PROMPT: Reading the listing that follows, count the lines where "agent" appears, and answer with only that count.

DATASET EXTRACT:
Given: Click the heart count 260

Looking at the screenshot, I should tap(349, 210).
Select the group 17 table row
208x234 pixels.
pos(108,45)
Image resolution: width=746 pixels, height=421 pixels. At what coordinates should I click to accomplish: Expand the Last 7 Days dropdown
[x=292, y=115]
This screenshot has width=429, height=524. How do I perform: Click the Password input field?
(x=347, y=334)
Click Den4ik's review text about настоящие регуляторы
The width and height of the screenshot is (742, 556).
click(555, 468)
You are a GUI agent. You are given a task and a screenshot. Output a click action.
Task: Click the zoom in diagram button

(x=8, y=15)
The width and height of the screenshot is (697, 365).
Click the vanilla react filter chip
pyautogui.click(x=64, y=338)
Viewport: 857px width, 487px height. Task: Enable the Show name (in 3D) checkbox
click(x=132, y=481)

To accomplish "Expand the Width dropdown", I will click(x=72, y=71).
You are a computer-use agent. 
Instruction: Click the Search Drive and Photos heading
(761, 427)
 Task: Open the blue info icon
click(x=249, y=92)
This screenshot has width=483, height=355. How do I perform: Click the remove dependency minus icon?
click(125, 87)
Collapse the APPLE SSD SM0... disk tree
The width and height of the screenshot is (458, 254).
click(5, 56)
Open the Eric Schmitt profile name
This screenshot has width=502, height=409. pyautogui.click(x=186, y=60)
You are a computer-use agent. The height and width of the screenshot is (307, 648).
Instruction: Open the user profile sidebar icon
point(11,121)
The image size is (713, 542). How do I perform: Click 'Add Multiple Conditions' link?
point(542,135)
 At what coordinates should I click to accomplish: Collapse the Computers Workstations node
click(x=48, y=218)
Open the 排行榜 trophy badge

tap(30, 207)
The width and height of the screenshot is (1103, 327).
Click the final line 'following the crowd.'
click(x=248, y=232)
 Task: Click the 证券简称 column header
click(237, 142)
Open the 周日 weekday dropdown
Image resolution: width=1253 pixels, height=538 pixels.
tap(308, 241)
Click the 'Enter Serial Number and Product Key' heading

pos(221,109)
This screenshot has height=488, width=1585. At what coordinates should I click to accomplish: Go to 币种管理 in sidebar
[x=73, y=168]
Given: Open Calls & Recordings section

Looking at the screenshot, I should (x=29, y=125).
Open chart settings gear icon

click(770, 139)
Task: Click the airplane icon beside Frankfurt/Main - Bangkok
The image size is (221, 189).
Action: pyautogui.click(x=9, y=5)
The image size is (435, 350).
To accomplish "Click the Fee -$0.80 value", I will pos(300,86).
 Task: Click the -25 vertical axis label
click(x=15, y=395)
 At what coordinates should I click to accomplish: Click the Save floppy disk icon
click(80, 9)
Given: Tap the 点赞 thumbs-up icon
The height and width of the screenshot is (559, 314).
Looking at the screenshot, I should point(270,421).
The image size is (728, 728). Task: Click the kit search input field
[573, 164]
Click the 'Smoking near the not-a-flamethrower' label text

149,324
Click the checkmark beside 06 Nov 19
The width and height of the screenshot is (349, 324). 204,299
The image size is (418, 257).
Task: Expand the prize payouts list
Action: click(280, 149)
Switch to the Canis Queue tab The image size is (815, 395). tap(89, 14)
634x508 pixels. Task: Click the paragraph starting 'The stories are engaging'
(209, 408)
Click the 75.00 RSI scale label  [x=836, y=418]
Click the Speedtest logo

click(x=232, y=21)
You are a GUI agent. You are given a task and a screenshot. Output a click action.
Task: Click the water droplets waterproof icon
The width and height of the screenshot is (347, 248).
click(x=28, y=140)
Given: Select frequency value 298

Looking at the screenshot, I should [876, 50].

EXERCISE ANSWER: 4